Entries provided →
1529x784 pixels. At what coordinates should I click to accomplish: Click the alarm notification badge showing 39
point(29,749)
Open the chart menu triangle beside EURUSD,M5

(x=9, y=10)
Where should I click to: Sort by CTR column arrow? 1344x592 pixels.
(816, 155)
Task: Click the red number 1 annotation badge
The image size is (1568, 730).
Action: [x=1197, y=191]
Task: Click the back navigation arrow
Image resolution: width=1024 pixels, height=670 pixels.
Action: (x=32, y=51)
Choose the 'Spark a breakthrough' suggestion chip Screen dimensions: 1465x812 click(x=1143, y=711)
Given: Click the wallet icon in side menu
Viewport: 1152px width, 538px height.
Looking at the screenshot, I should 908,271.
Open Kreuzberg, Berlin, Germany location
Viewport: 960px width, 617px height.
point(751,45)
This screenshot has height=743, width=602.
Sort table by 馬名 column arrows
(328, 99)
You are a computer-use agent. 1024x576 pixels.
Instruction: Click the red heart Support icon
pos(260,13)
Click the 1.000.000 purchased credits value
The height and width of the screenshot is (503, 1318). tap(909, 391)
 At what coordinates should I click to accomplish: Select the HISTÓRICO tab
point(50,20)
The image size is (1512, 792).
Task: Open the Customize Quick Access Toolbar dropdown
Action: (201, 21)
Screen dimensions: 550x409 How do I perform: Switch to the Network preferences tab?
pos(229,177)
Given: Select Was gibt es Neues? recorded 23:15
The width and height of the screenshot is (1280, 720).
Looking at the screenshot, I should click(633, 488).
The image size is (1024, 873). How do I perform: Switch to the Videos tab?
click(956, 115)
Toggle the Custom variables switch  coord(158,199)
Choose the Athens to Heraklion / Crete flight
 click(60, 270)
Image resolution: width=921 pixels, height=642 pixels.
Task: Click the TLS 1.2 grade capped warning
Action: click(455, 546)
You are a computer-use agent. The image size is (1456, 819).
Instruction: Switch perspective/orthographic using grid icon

What is being asked → Duplicate the rows above, from the line containing "Task: Click the back navigation arrow" through the line containing "pos(260,13)".

Written answer →
Task: Click the back navigation arrow
Image resolution: width=1024 pixels, height=670 pixels.
Action: (x=32, y=51)
Choose the 'Spark a breakthrough' suggestion chip Screen dimensions: 1465x812 click(x=1143, y=711)
Given: Click the wallet icon in side menu
Viewport: 1152px width, 538px height.
Looking at the screenshot, I should 908,271.
Open Kreuzberg, Berlin, Germany location
Viewport: 960px width, 617px height.
point(751,45)
This screenshot has height=743, width=602.
Sort table by 馬名 column arrows
(328, 99)
You are a computer-use agent. 1024x576 pixels.
Instruction: Click the red heart Support icon
pos(260,13)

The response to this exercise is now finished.